Jamie-Landeg-Jones avatar Jamie-Landeg-Jones commented on June 17, 2024

Thanks for the quick response!

I'm not sure if procstat actually has a limit.. It doesn't provide a maxsize to --libxo, but there may be one internally, I don't know. I just know that if there is a defined limit, it's bigger than my test data!

But, my personal opinion in all cases like this, the option should exist to have the limit, or have it unlimited. I don't even care which is default - probably having a limit at default would be a good idea to stop people kicking themselves in the face), but I think it should be consistent across all output data types.

As for "ps", the reason this got me is due to the '-ww' option. The manpage says:

-w Use at least 132 columns to display information, instead of the default which is the window size if ps is associated with a terminal. If the -w option is specified more than once, ps will use as many columns as necessary without regard for the window size. Note that this option has no effect if the “command” column is not the last column displayed.

Using -w twice, implies to me that the output won't be truncated. However, I realise this is a "ps" issue, not libxo. I just mentioned this because this is what led me to notice the way truncation is applied by libxo to different formats.

But note, as this truncation is done within ps too, even the "real" data formats will be truncated unless '-ww' is used.

This means that as things stand, if you don't use '-ww', then the data is truncated with all libxo output formats. (presumably this is a bug related to the how the code was in the pre --libxo days). However, if you specifically say "I don't want truncation", and use '-ww" then libxo truncates for some format but not others. I understand your reasoning behind ignoring truncation for "real" data formats, but in this specific situation it is confusing.

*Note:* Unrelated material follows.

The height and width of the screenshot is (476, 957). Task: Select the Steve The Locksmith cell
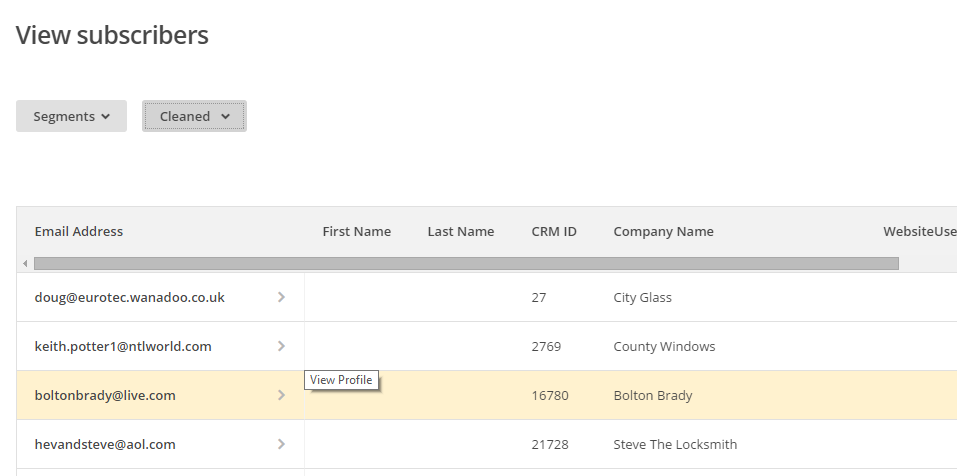(x=675, y=444)
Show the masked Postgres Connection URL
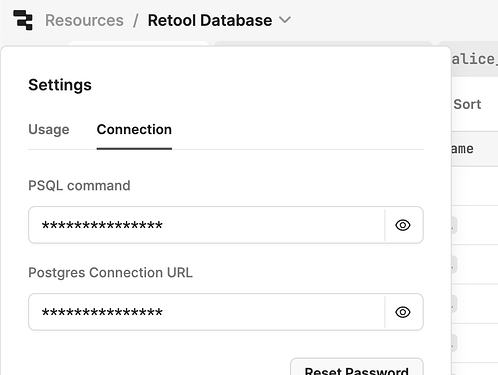498x375 pixels. pyautogui.click(x=403, y=312)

Expanding on that, if a calling program specifies a maxwidth, the user may be setting it because they don't want to deal with a potentially huge json or xml file.

I dunno. It just makes sense to me to do what the calling program asks in all cases. This is a can of worms..... I like your idea of a new field flag for this. I was going to suggest something similar, but thought it would be overkill!, and I guess this is the sort of thing the person in the freebsd bug was trying to achieve with the "am i calling libxo or not" hack which as you pointed out, wasn't a reliable solution.

If you do add this, I really don't care which option is default, as long as the option exists! In fact, But still, doing it different for one format compared to another seems wrong. I get it, but ... What happens if someone adds a different data format as a plugin? How would libxo determine if it's a "presentation" format or a "real" format? How about people who assume html should be a "real" format, in that html doesn't have issues with "line" length, and can naturally format long lines on the screen?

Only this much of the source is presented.